Scientists are learning to manipulate the genes of plants and animals, changing existing organisms and creating new ones. By taking control of the mechanisms that govern heredity in other species, humans are actively directing their own evolution. Breakthroughs have come so quickly that many people find them strange and frightening. Genetic Engineering traces the history of genetic science up to the present day and proposes some thoughts about how it is likely to affect the future.
This engaging resource describes some of the developments in the first few years of the 21st century and how society is coping with some of the ethical challenges that accompany them. Politicians and the public are now facing tremendously important choices about how genetic engineering and its products should be used. This insightful resource helps put things into perspective and gives an idea of the risks involved in genetic engineering. Ideal for high school and college students and a much broader audience with little or no scientific background, Genetic Engineering tells the fascinating story of where genetics came from, what it has made possible, and where it is likely to take humankind.
- From Breeding to a Science of Heredity
- Classical Genetics (1900-1950)
- Molecular Genetics: What Genes Are and How They Work (1950-1970)
- The Rise of Genetic Engineering (1970-1990)

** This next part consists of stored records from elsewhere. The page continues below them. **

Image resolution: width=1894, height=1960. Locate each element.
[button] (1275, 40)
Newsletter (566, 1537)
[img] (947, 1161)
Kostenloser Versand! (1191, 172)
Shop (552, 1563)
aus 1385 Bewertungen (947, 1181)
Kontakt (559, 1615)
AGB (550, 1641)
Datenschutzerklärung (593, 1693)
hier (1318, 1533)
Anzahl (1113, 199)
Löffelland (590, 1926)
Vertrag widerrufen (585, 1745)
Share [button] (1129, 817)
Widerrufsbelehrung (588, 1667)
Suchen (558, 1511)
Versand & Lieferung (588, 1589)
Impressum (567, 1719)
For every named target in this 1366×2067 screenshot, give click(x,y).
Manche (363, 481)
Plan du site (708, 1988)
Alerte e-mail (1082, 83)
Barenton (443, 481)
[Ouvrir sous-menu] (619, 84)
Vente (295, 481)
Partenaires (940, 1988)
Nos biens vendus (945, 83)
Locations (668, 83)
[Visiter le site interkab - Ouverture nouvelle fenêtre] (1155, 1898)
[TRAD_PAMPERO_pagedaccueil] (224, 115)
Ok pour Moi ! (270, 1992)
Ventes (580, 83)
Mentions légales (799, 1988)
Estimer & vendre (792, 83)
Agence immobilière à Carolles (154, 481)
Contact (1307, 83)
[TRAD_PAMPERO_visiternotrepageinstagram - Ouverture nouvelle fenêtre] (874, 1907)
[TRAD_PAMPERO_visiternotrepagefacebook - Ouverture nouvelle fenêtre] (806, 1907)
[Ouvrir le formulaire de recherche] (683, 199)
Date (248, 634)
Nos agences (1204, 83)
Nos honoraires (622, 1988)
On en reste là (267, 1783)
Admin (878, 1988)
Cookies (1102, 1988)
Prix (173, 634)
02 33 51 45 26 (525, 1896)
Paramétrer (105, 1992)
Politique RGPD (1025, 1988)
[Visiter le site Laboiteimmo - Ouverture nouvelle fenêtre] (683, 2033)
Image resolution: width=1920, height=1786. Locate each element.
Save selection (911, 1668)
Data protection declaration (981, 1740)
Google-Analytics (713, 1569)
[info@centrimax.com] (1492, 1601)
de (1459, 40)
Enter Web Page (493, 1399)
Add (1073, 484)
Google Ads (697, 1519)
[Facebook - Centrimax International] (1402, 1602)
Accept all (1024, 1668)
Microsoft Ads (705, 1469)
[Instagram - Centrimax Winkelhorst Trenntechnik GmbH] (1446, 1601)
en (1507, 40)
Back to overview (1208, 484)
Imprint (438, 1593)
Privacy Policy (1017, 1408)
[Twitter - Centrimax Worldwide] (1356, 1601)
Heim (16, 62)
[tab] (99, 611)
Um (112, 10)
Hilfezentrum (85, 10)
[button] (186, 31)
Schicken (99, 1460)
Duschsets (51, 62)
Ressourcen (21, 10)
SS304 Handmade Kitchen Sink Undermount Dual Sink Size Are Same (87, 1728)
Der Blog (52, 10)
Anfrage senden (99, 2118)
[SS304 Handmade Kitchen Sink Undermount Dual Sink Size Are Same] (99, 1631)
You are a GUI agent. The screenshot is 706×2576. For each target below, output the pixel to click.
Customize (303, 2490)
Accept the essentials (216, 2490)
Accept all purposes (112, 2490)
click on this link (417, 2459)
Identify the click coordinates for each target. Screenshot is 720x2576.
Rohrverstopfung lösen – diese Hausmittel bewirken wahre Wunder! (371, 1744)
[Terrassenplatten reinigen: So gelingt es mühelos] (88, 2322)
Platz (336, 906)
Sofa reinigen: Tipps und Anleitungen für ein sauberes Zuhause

- Genetic Engineering in the Age of Genomes
- Ethics and Genetic Engineering.
Full-color photographs and line illustrations. Index. Glossary. Chronology. Sidebars. Further resources. Web sources. Tables and charts.
About the Author(s)
Russ Hodge is a writer and science education expert at the Max Delbrück Center for Molecular Medicine (MDC) in Berlin, Germany, one of the world’s leading biology institutes, where he writes books about science for the public and develops new teaching materials for high school students. He has written hundreds of articles for the press, including published interviews with world-renowned scientists such as Nobel Prize winners James Watson, Max Perutz, Roald Hoffmann, and Christiane Nüsslein-Volhard, as well as Stephen Jay Gould, Luigi Luca Cavalli-Sforza, Stephen Rose, Philip Campbell, and Harold Varmus.